Years in the making, Intel has been working with a broad ecosystem to both streamline adoption and creating a new generation of applications and services. The company is also offering developers remote access to systems equipped with Intel Optane DC persistent memory through its Intel Builders Construction Zone to help develop new software and testing.
Intel Optane DC persistent memory is sampling now with broad availability expected in 2019.
From Above all:
We can know that Intel's dream of cracking the lucrative server memory market gets one step closer to being realized.Intel took to the stage at its Memory and Storage day to announce the new Intel Optane DC persistent memory.
4.SOME POINTS ABOUT THISOne way the company hopes to do that is by trying to sell memory modules into the data center.
Today, virtually all data center memory modules are based on a technology known as Dynamic Random-Access Memory, or DRAM. Intel doesn't make DRAM, nor has it publicly signaled an intent to do so anytime soon, but it hopes to capture data center DRAM share by selling memory modules based on its 3D XPoint non-volatile memory technology.

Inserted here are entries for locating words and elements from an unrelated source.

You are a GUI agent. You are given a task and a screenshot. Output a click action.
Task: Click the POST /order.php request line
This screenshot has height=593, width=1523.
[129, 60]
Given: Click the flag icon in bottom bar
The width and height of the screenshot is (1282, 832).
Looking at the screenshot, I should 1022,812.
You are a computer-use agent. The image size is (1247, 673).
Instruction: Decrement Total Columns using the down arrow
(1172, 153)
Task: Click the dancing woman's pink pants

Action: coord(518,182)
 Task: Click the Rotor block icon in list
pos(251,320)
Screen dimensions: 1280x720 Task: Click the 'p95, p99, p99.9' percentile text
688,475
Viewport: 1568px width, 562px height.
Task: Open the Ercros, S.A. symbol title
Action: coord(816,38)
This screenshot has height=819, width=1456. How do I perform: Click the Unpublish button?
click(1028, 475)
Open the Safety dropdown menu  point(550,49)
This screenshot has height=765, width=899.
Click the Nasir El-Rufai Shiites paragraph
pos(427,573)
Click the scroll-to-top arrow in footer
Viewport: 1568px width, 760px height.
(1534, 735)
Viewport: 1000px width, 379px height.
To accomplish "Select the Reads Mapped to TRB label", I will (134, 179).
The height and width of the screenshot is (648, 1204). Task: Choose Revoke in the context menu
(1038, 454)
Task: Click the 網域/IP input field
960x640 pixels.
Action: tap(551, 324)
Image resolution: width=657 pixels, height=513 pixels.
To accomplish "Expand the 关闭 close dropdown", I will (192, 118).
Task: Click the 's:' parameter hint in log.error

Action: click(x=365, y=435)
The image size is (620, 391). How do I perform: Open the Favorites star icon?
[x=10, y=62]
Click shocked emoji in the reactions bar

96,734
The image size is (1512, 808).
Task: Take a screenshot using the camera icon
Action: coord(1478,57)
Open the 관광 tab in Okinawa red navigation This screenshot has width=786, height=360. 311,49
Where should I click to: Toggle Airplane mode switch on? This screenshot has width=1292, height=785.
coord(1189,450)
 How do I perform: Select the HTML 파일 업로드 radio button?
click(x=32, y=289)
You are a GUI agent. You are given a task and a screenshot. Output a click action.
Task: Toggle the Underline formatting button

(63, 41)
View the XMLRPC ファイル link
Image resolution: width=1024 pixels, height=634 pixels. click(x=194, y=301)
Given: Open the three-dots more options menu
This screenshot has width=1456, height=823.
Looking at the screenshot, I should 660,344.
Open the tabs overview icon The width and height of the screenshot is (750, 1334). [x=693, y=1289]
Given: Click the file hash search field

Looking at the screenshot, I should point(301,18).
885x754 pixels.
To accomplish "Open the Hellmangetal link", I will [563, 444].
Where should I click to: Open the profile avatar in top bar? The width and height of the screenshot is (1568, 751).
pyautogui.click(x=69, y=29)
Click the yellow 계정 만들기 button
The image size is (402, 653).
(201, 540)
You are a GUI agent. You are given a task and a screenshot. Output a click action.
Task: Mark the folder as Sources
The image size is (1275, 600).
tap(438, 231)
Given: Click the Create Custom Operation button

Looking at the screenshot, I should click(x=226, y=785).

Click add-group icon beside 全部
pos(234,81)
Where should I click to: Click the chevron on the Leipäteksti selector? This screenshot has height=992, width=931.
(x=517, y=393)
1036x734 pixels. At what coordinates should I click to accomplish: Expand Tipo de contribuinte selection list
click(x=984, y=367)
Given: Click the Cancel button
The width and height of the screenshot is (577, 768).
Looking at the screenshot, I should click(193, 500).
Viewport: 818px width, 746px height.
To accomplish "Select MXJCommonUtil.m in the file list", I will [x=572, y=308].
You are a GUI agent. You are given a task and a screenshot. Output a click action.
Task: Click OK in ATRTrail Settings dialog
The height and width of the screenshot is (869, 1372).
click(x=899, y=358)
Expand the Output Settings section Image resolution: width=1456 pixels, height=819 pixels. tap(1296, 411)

The advantage of these memory modules, according to Intel, is simple: 3D XPoint memory modules can have much greater capacity than DRAM-based memory modules, and 3D XPoint is non-volatile, meaning that data persists in the memory even when power is removed from it (this is why Intel is branding the memory modules Optane DC Persistent Memory). Traditional DRAM is volatile, meaning that the data in the modules goes away when power is removed.
5.Market InfluenceThis may also reflect the need to optimize other facets of computing beyond pure CPU performance, possibly as part of pursuing exascale computing, where DRAM power consumption is a major limiting factor. With Qualcomm looking to exit the server business, Intel isn’t facing major heat from ARM in data centers, and AMD’s Epyc ramp, while a competitive threat long-term, isn’t expected to shatter Intel’s server dominance (AMD hopes to take 4-6 percent of the server market this year).This incident will promote further competition in the market. I think this will bring good changes to this technology industry.